La responsabilità dei presidi è legata innanzitutto agli obblighi che derivano dalle norme antinfortunistiche. L’articolo 2087 del Codice civile e il decreto legislativo 81/2008 prevedono infatti che il datore di lavoro debba attuare tutte le misure idonee a tutelare l’integrità fisica dei prestatori di lavoro.

Spettano poi al dirigente tutti quei doveri di controllo ordinari sulla corretta gestione degli spazi scolastici. Dovrà ad esempio assicurarsi che non ci siano trabocchetti, insidie e segnalare all’ente proprietario dell’edificio eventuali problemi agli impianti. Ricadono infatti sugli enti pubblici, di solito i Comuni, proprietari degli edifici scolastici tutti i doveri relativi ai controlli sulla struttura e sugli impianti.

Mentre i dirigenti sono chiamati a rispondere per non aver predisposto tutte le misure organizzative in grado di garantire la sicurezza nell’ambiente scolastico e la disciplina tra gli alunni.
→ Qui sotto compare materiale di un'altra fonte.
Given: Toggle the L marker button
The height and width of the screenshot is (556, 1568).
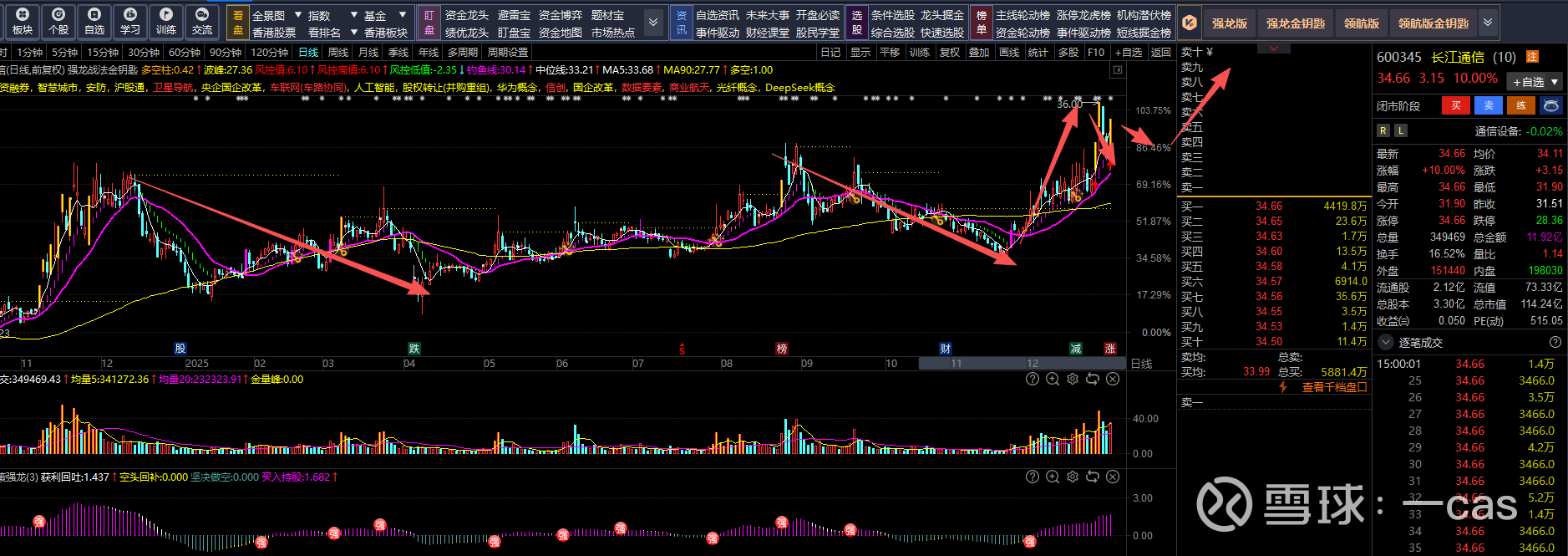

È una responsabilità colposa omissiva: si viene condannati in genere per non aver fatto tutto il possibile per evitare l’evento.

Un profilo di responsabilità in passato legato soprattutto ai problemi dell’edilizia scolastica ma su cui nell’ultimo anno il dibattito si è infervorato per i timori dei presidi di essere chiamati in giudizio per i contagi da Covid-19.
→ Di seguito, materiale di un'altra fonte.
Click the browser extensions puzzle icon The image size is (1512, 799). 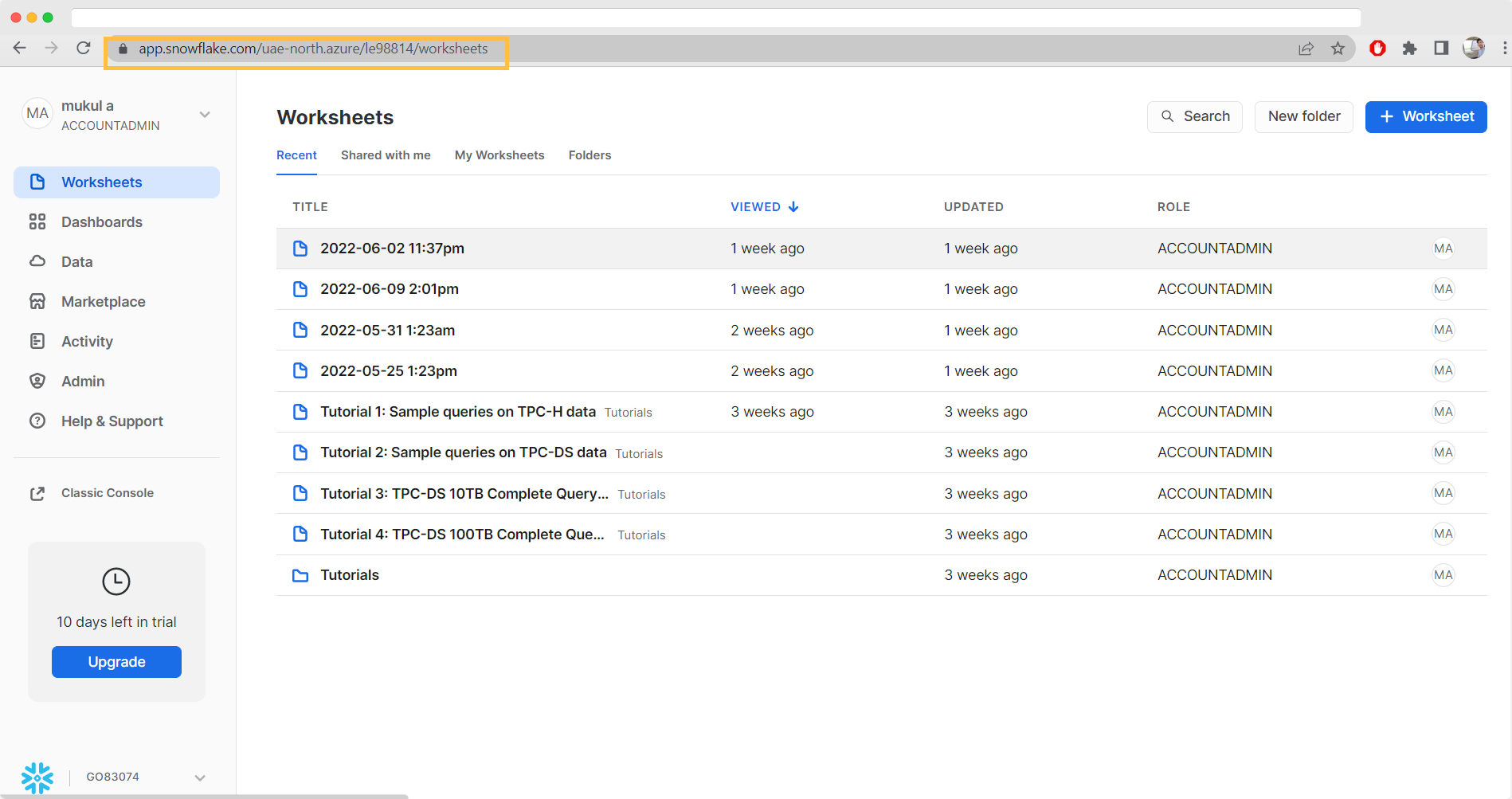(x=1409, y=49)
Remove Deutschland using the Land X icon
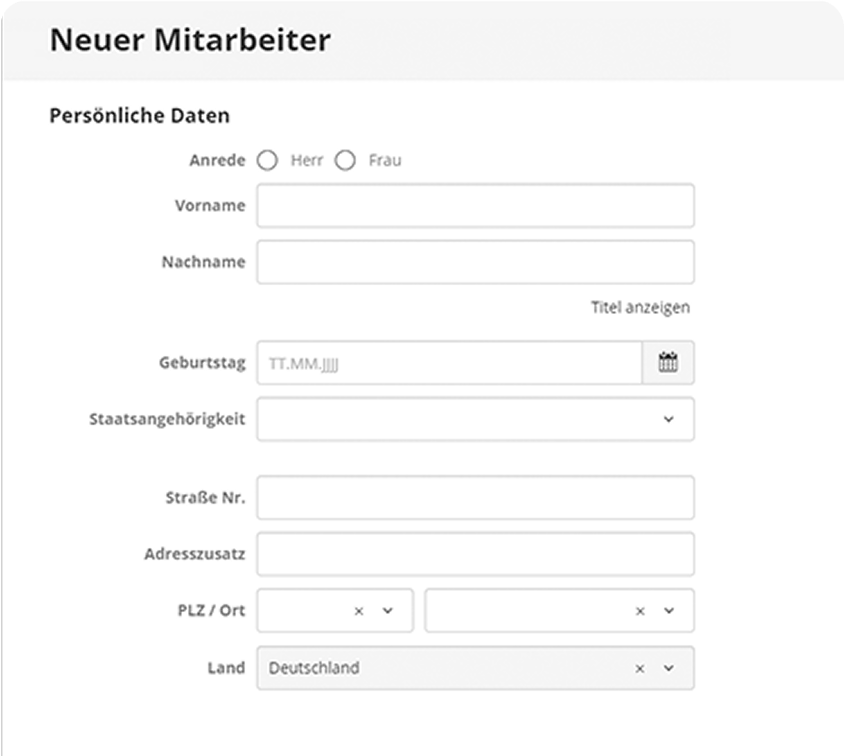The width and height of the screenshot is (844, 756). (641, 668)

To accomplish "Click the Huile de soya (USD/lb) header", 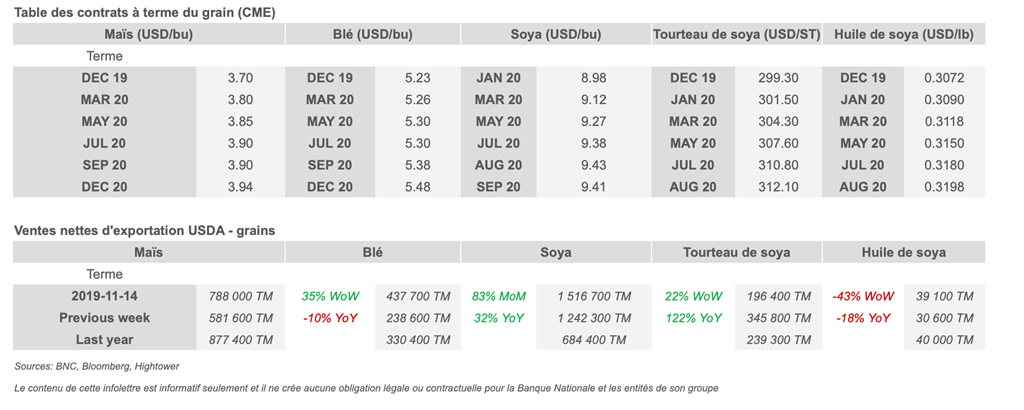I will (904, 34).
Inoltre, i dirigenti delle scuole pubbliche e parificate hanno l’obbligo di denunciare all’autorità tutti i reati procedibili d’ufficio di cui siano venuti a conoscenza. Se non lo fanno possono incorrere nel reato di omessa denuncia di reato del pubblico ufficiale previsto dall’articolo 361 del Codice penale. Attenzione alta quindi su tutti i fatti legati allo spaccio di sostanze stupefacenti in ambito scolastico, ma anche agli episodi di bullismo o cyberbullismo, come le violenza private, le estorsioni o le istigazioni all’odio razziale anche a mezzo chat.

Le proposte

Ora i dirigenti scolastici chiedono di rivedere i confini della responsabilità penale del datore di lavoro. «È troppo ampia – osserva Antonello Giannelli, presidente dell’Anp – perché la gestione degli ambienti di lavoro è diventata così complessa e richiede competenze tanto diverse e approfondite che per i dirigenti scolastici, anche se supportati dal responsabile del servizio protezione e prevenzione e dal medico competente, non è possibile prevedere tutti gli infortuni». Per questo l’Anp propone (con un testo inviato al ministero dell’Istruzione e ai parlamentari) di introdurre nel Codice penale un nuovo articolo 590-septies, che circoscriva la responsabilità penale dei dirigenti scolastici ai casi in cui gli infortuni derivino da loro colpa grave, depenalizzando, così, gli incidenti legati alle ipotesi più lievi. «Miriamo a riallineare la responsabilità penale a quella civile – rimarca Giannelli – dato che quest’ultima scatta solo in caso di dolo o colpa grave».

Anche la mobilitazione dei sindaci è già partita. Per vicende che non riguardano solo le scuole. Dopo la condanna, decisa a fine gennaio dal Tribunale di Torino, della sindaca Chiara Appendino (per la tragedia di piazza San Carlo del 3 giugno 2017), il presidente dell’Anci, Antonio Decaro, aveva scritto un appello al Parlamento, firmato da quasi 4mila primi cittadini, per chiedere la revisione delle norme del Testo unico degli enti locali su cui si fonda la responsabilità penale dei sindaci: «Non chiediamo l’immunità o l’impunità – ribadisce Decaro – ma solo di liberare i sindaci da responsabilità non proprie».